Arbeitsbedingungen der Krankenhauspflege

Knapp 3000 Pflegekräfte schilderten im November ihren Berufsalltag im Krankenhaus der ZEIT ONLINE und dem ARD-Fernsehmagazin Report Mainz.

Dabei wurden besonders die schlechten Arbeitsbedingungen deutlich. Beklagt wurden nicht nur der Personalmangel auf Stationen, auch die Überstunden, die sich schnell angehäuft hätten. Das Pflegepersonal habe kaum bis gar keine Pausen. Sie seien aber nicht die einzigen Leidtragenden. Die Zeit für die Patienten werde immer knapper. Die tägliche Körperpflege ähnele schon einer „Katzenwäsche“. Bedarfsmedikationen, wie Schmerzmittel, werden verspätet verabreicht. Mit menschenwürdiger Pflege habe dies nicht mehr zu tun.

Um eine Stelle in der Pflege zu besetzen, dauerte es 2015 114 Tage. 2017 stieg der Durchschnittswert auf fast 150 Tage an, mit zunehmendem Trend (Bundesagentur für Arbeit 2017). Die Anzahl der Beschäftigten nahm die letzten Jahre nicht ab, doch die Qualität der Qualifikation. Es werden mehr Pflegehelfer, als Pflegefachkräfte beschäftigt. Auszubildende und Praktikanten werden als volle Kraft eingesetzt, um die Defizite ein wenig auszugleichen. Sie haben nicht die Möglichkeit qualitativ ihre Ausbildung in vollem Umfang auszuschöpfen.

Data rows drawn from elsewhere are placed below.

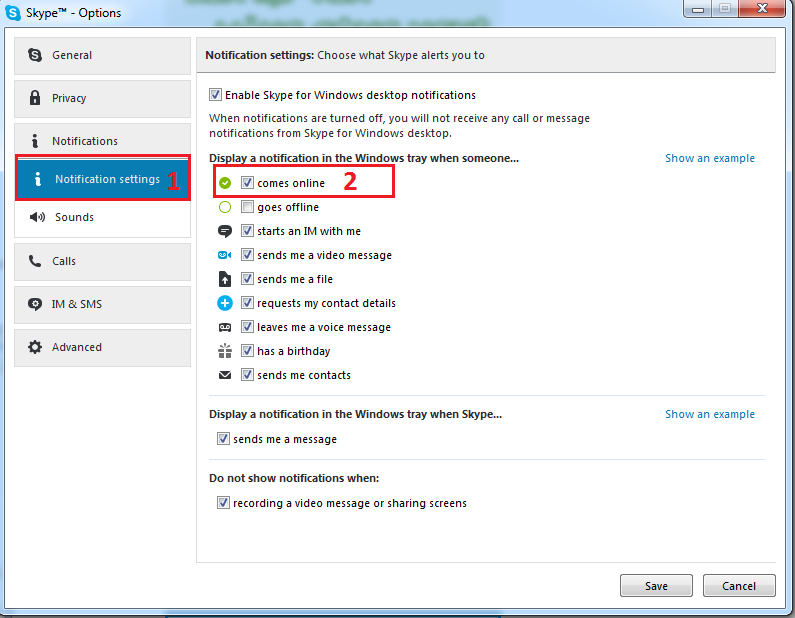Expand the Advanced options section
Image resolution: width=795 pixels, height=618 pixels.
coord(102,347)
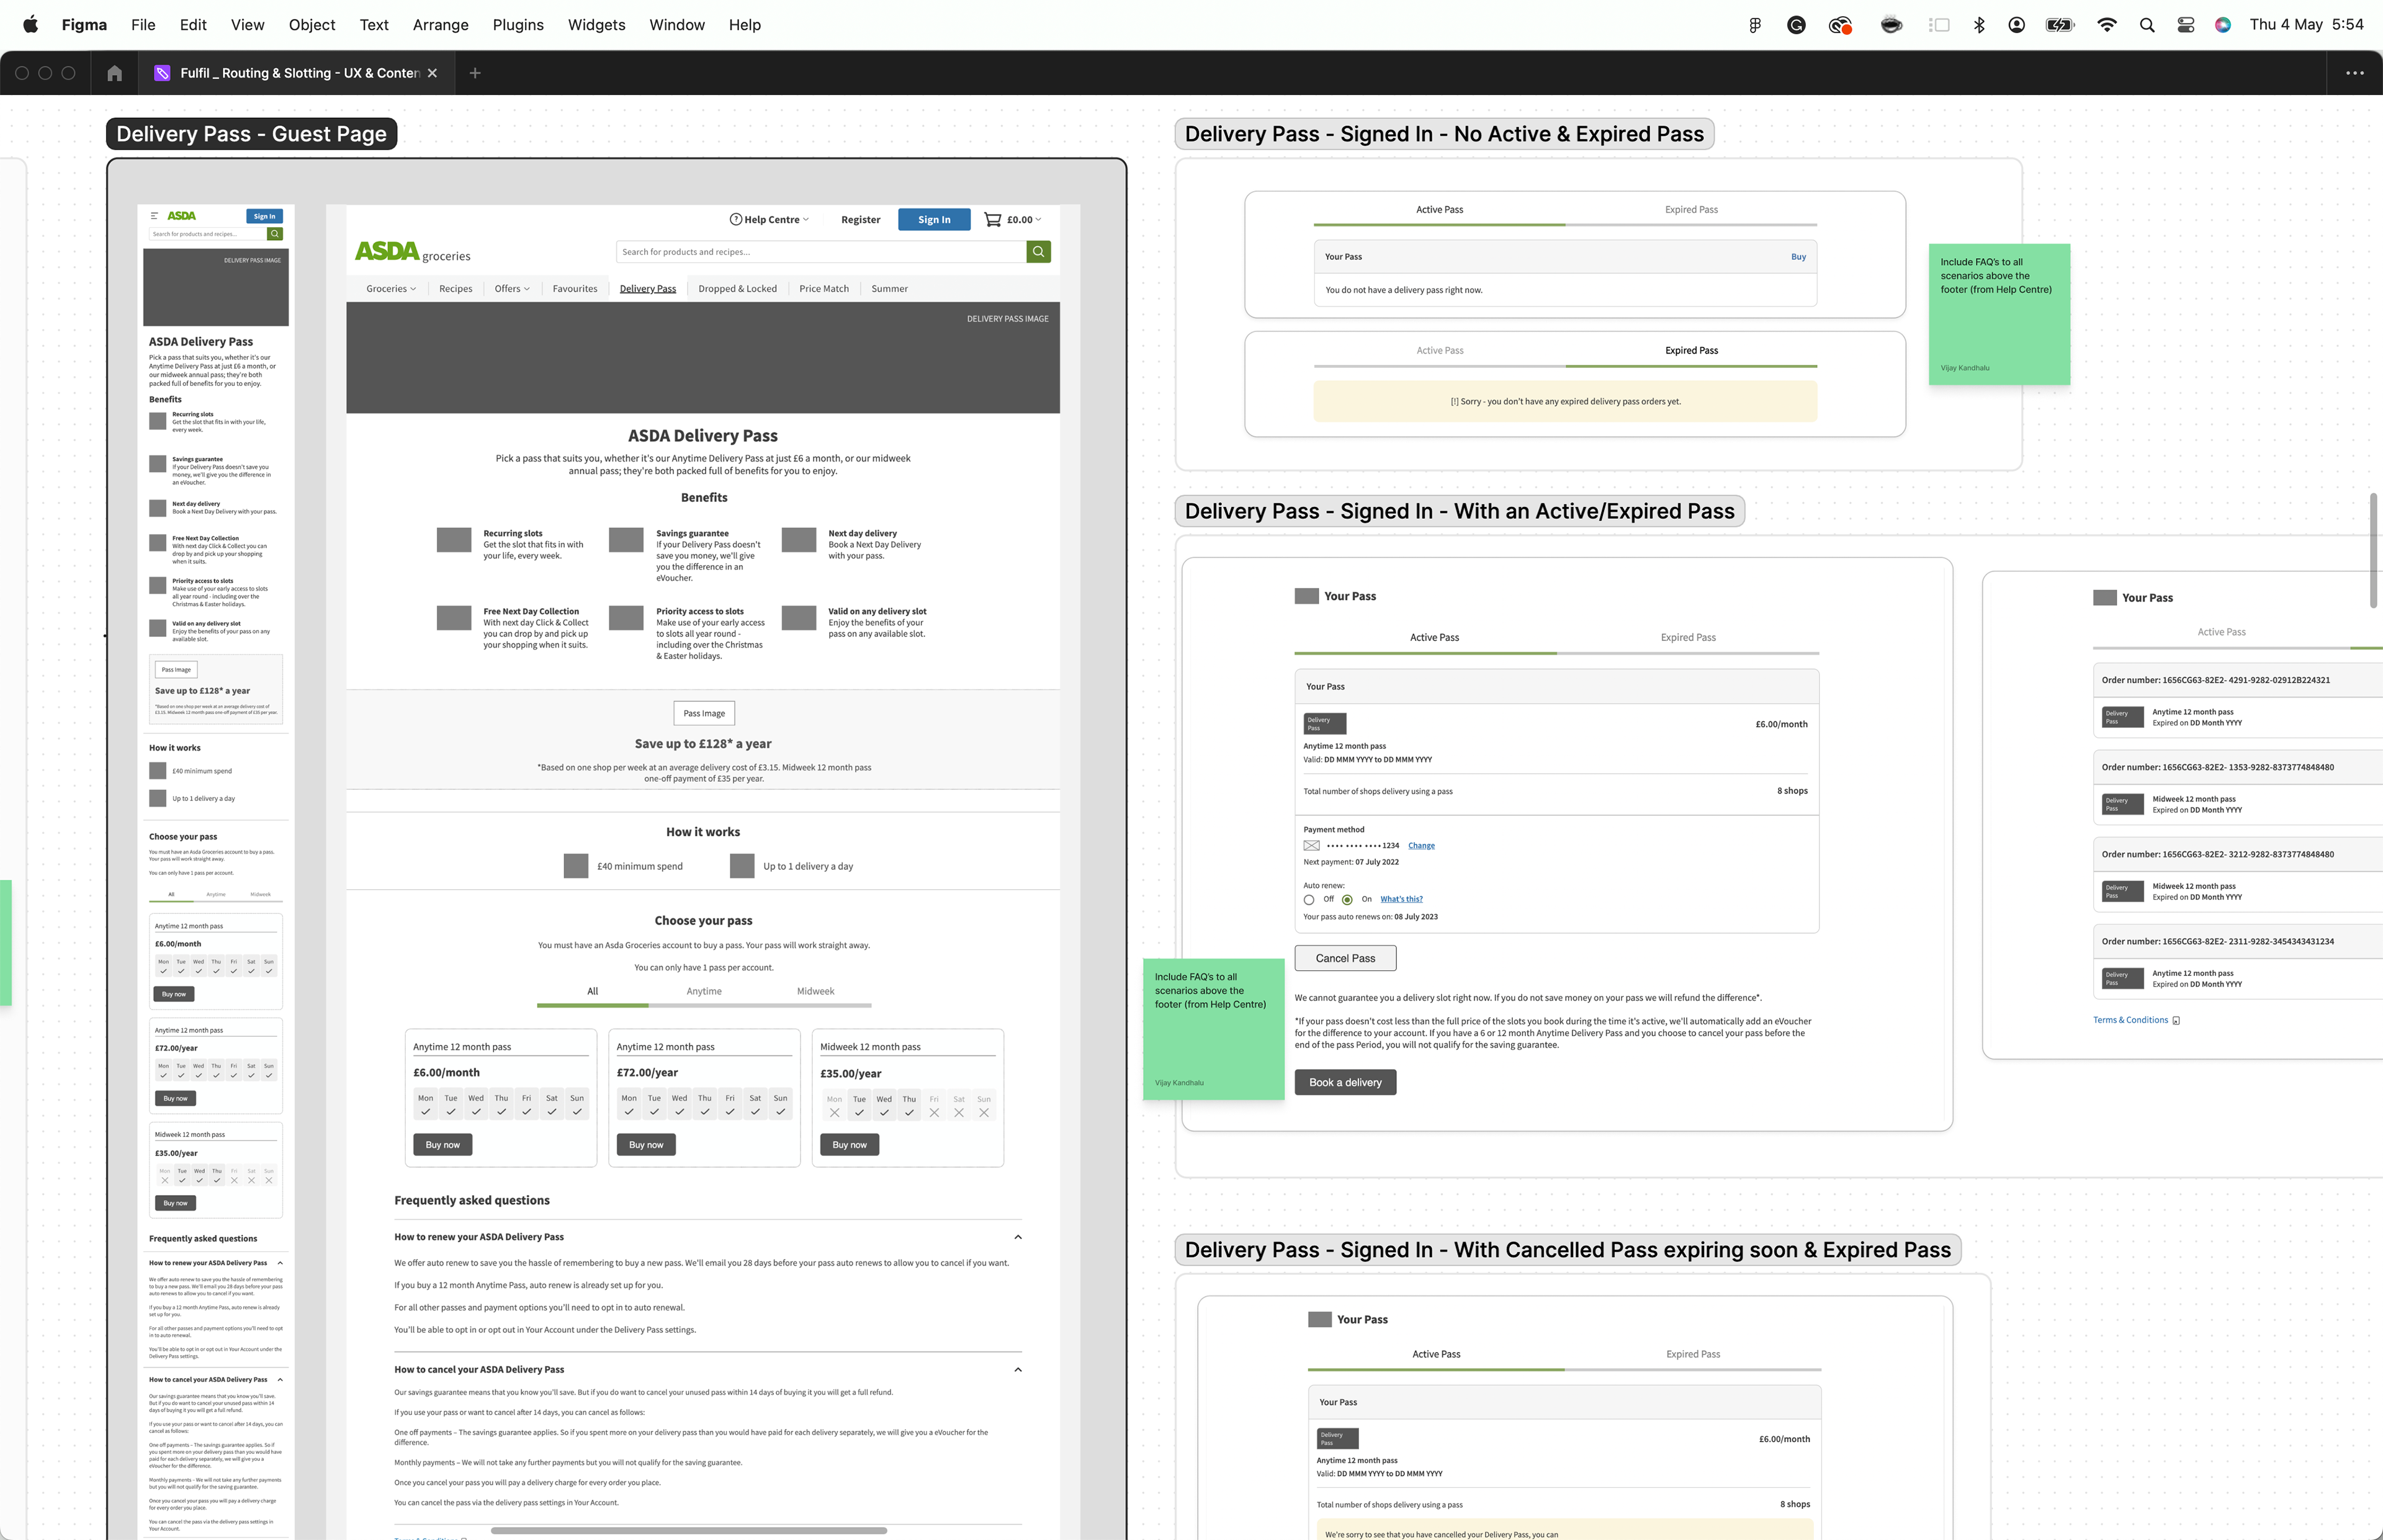The height and width of the screenshot is (1540, 2383).
Task: Click the Figma home icon
Action: coord(114,73)
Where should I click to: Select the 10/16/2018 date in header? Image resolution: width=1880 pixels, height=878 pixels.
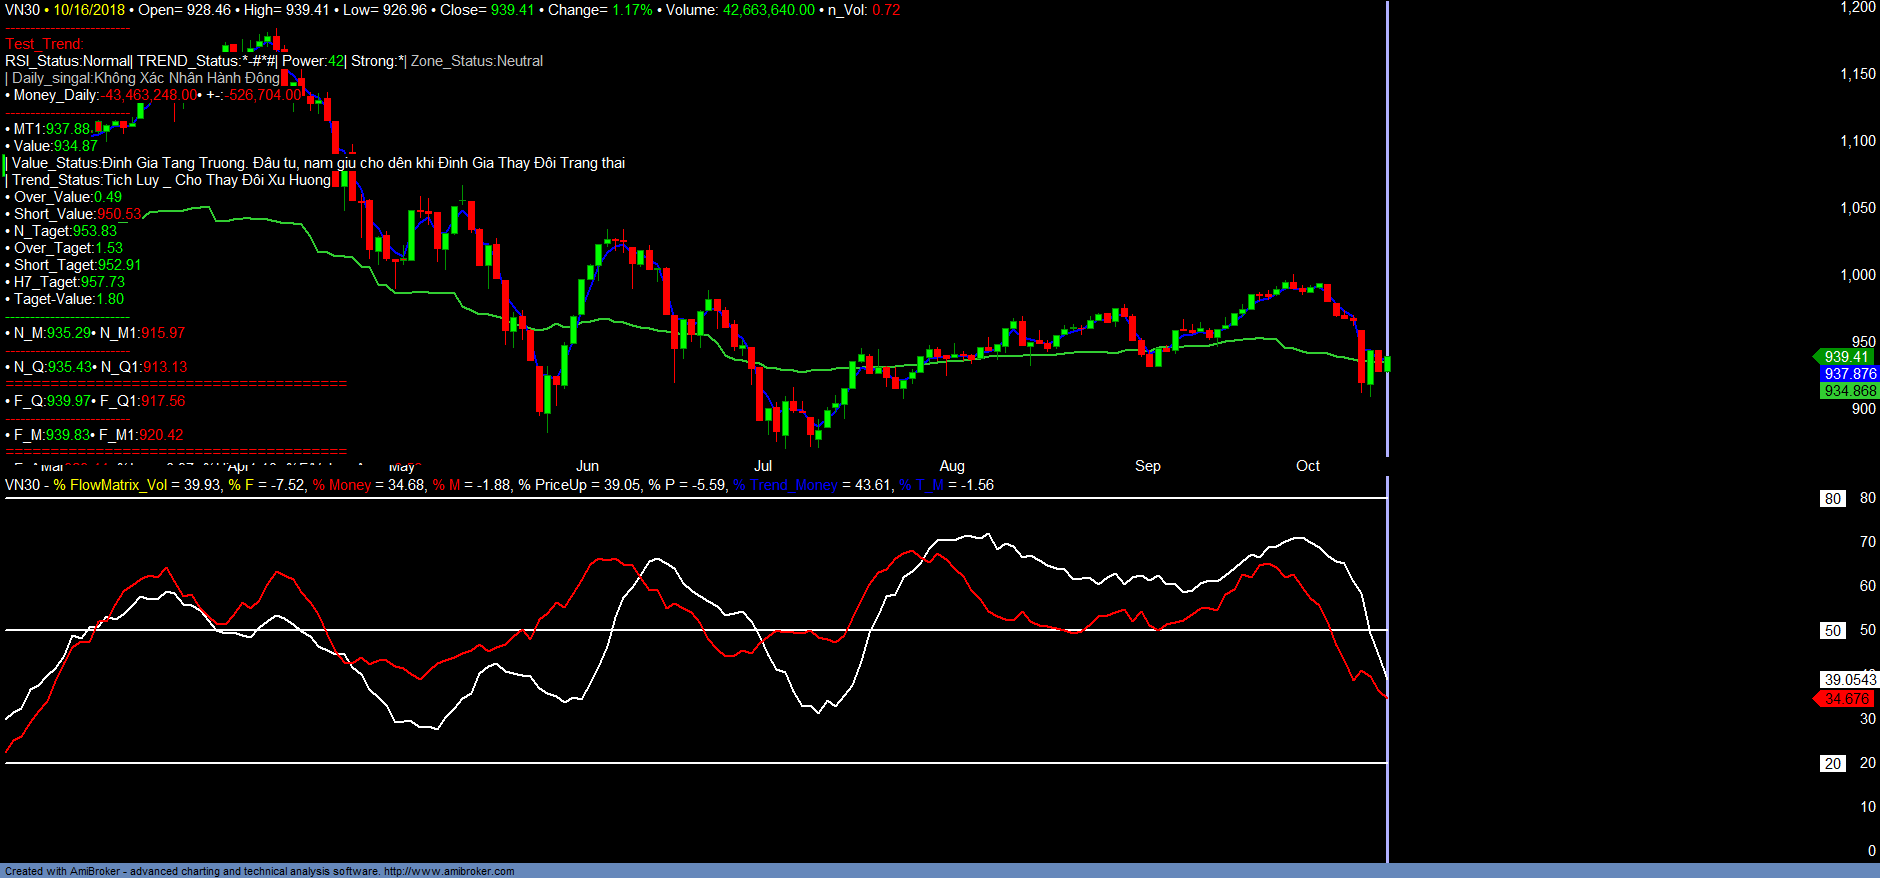89,10
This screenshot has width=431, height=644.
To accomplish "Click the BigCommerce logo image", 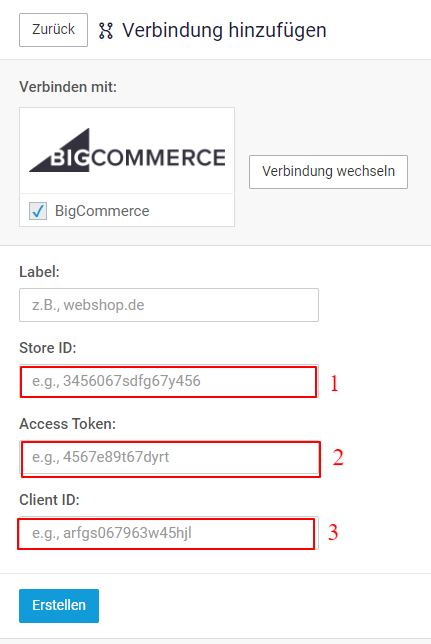I will tap(127, 150).
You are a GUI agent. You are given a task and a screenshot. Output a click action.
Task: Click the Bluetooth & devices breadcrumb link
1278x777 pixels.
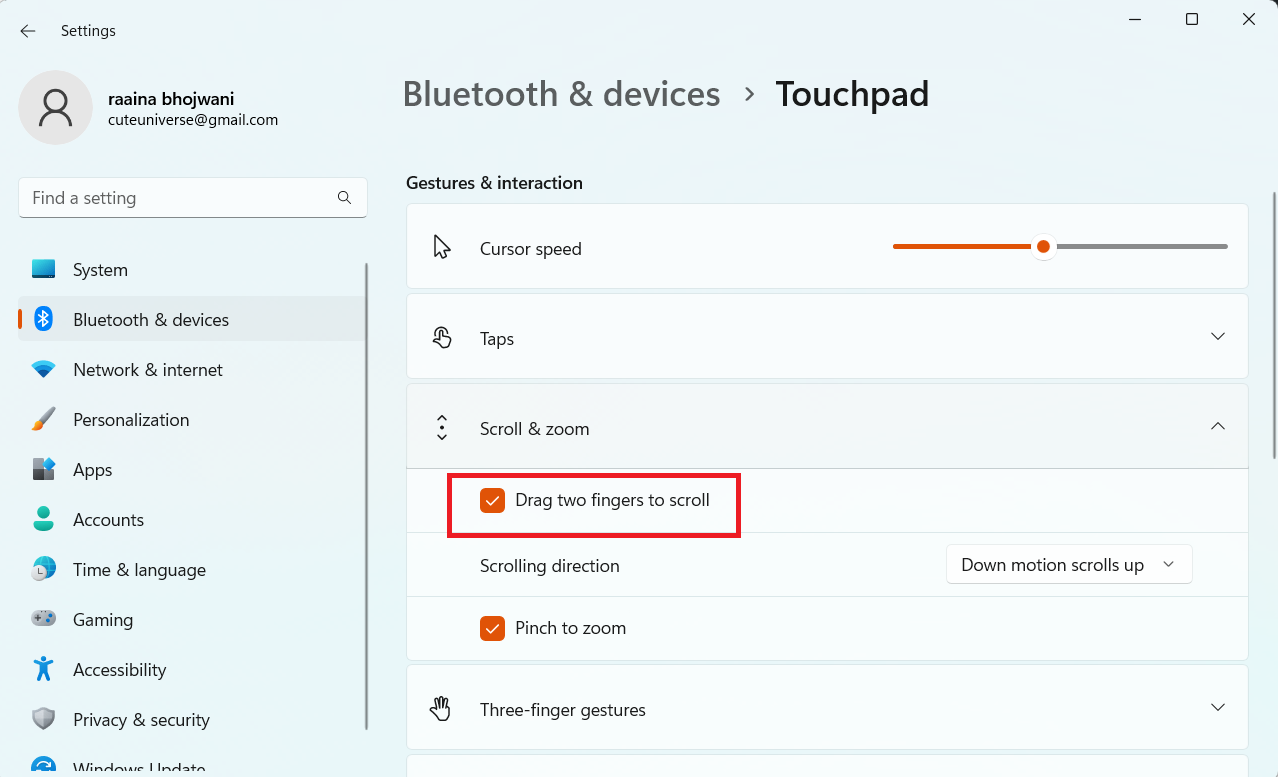(x=561, y=94)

Selbst kirchliche Häuser stehen unter enormem Druck, keine roten Zahlen zu schreiben. Der Mensch steht nicht mehr im Vordergrund.

Statt die Personalkosten der Pflegekräfte zu erhöhen, steigen die der Ärzte an. Mehr Operationen würden mehr Geld einbringen.

Letztlich stellen Gesundheitsökonomen, wie u.a. Jonas Schreyögg, zwei Forderungen: Personaluntergrenzen, um besonders die kleinen Krankenhäuser aus der Gefahrenzone zu bringen und eindeutig definierte Personalquoten zur Aufwertung des Berufs.

Viele Pflegekräfte sind gewerkschaftlich nicht vertreten, sie werden ausgebeutet. Ihre letzte Zuflucht bieten Zeitarbeitsagenturen. Hier haben sie die Chance, mehr Geld zu verdienen, ihren Dienstplan selbst zu gestalten und sich ihren Einsatzort auszusuchen.

Mehr Informationen dazu bietet ZEIT ONLINE.

Wir als Personaldienstleister kennen die Umstände in den Kliniken und Pflegeeinrichtungen und wissen von den Arbeitsbedingungen. Mit unseren Konditionen und Angeboten wollen wir den Pflegekräften die Möglichkeit bieten, weiterhin in der Pflege arbeiten zu können, ohne sich unter Wert verkaufen zu müssen. Bemängelt wird nicht die Arbeit in der Pflege selbst, sondern die Bedingungen, unter denen gearbeitet wird.

vemundo beschäftigt Studierende, die von ähnlichen Problemen in der Pflege berichten. Sie arbeiten weiterhin als Pflegekräfte, um das Studium zu finanzieren, erfahren aber keinerlei Unterstützung. Vor allem während der Prüfungszeit werden Dienstplanwünsche nicht eingehalten. Dies gab ihnen den Anlass in die Zeitarbeit zu wechseln. Dass Pflegeeinrichtungen ohne Personal nicht funktionieren, hat sich wohl noch nicht herumgesprochen.